The next morning the abductors said they were going to search the family's home. They were looking, they said, for money, the family's identification documents and their computers. Sitting in their darkened, airless captivity, the family were not to know that the computers would seal Mohammed's fate. He had been working for a fund-raising agency for small businesses in Baghdad, and this had brought him into contact with US and Iraqi government organisations, classing him as a collaborator in the eyes of his captors.

"They looked through Mohammed's laptop. Then they began to question him in another room. I could hear raised voices. A little later I managed to see him. He whispered to me that I must deny all knowledge of his work. I said, 'But you have not done anything wrong.' He insisted that I must not argue with the gang, so when I was questioned, I simply told them I did not know anything about his work. They kept on saying I was lying, but I just stuck to my story. Then they questioned Abdullah about it, and he genuinely knew nothing.

"A little while later they began beating Mohammed, whipping him with their belts. I could hear the blows. The only thing I could do was try to distract the children from the noise. Then it fell silent. I was afraid that they had killed him. I said I wanted to go to the toilet, and saw him lying on the floor, covered by a blanket. He was hurt, but not dead.

"I was begging the men not to kill Mohammed, and let him go. I told them that our religion asks us to forgive people. They said they would try to make sure he was not killed, but their bosses would make the decision."

The next day Nadia and the children were told that they would be released. Mohammed would be kept behind for further investigation. The gang needed Nadia on the outside to get the ransom money they were going to demand.

"That last meeting with Mohammed was just so terrible. He was telling me he did not think he would get out alive, he was saying that he would not see us ever again. He was crying, he asked me to look after Dahlia and Abdullah, tell them how much he loved them. I said to him, 'I will refuse to leave, I'll stay with you.' But he said I must go for the sake of the children. That was the last time I saw him."

Nadia and the children were dropped off near their home. She was told that they must not leave the house, and to await messages about what to do next. In the end a ransom of $10,000 was delivered by Nadia after she had gathered the money with the help of relations and friends, but Mohammed was almost certainly already dead.

"I stayed at the house waiting for news," she told me. "I could see men from the gang out in the street. I had one phone call from them, asking me why I wasn't sending the children to school. I said it was too dangerous, there were a lot of kidnappings. The man said it would be safe, they would look after Dahlia and Abdullah. I really did not have an answer to that."

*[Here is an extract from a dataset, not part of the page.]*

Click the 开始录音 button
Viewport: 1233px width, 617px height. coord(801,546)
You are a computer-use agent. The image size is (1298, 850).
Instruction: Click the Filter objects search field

Finally Nadia and the children fled to her parents' home, in a safer part of the city. There they learned that two members of the family had gone to the Baghdad morgue, having heard that Mohammed's body might be there. But when they arrived, they were told that the body had already been buried. They were shown a photograph of a man; one of the relatives thought it was Mohammed, while the other was unsure.

"I never went back to our home," said Nadia. Instead she took the children to Dubai, then Amman, where they live in a tiny flat and she has found an office job. "I keep on thinking maybe it was not Mohammed in that photo at the morgue. Perhaps the kidnappers are still holding him. But I know this is probably a false hope.

"I just cannot understand why Mohammed is not here with us. We have known each other all our lives. Ours isn't an arranged marriage – we met at high school. I know many people have suffered in Iraq. But when you have spent your life with someone, someone you love, it is hard, very hard."

The greatest tragedy is that the story of the Hayalis is far from unique. No police report was ever made on Mohammed's kidnapping and probable murder, so it is not included in the figures purporting to show that the "surge" is working. The same is true of vast numbers of deaths, because going to the police, infiltrated and dominated by militias in many districts of Baghdad, is considered futile or downright dangerous. For Nadia and others like her, George Bush's last throw of the dice is irrelevant.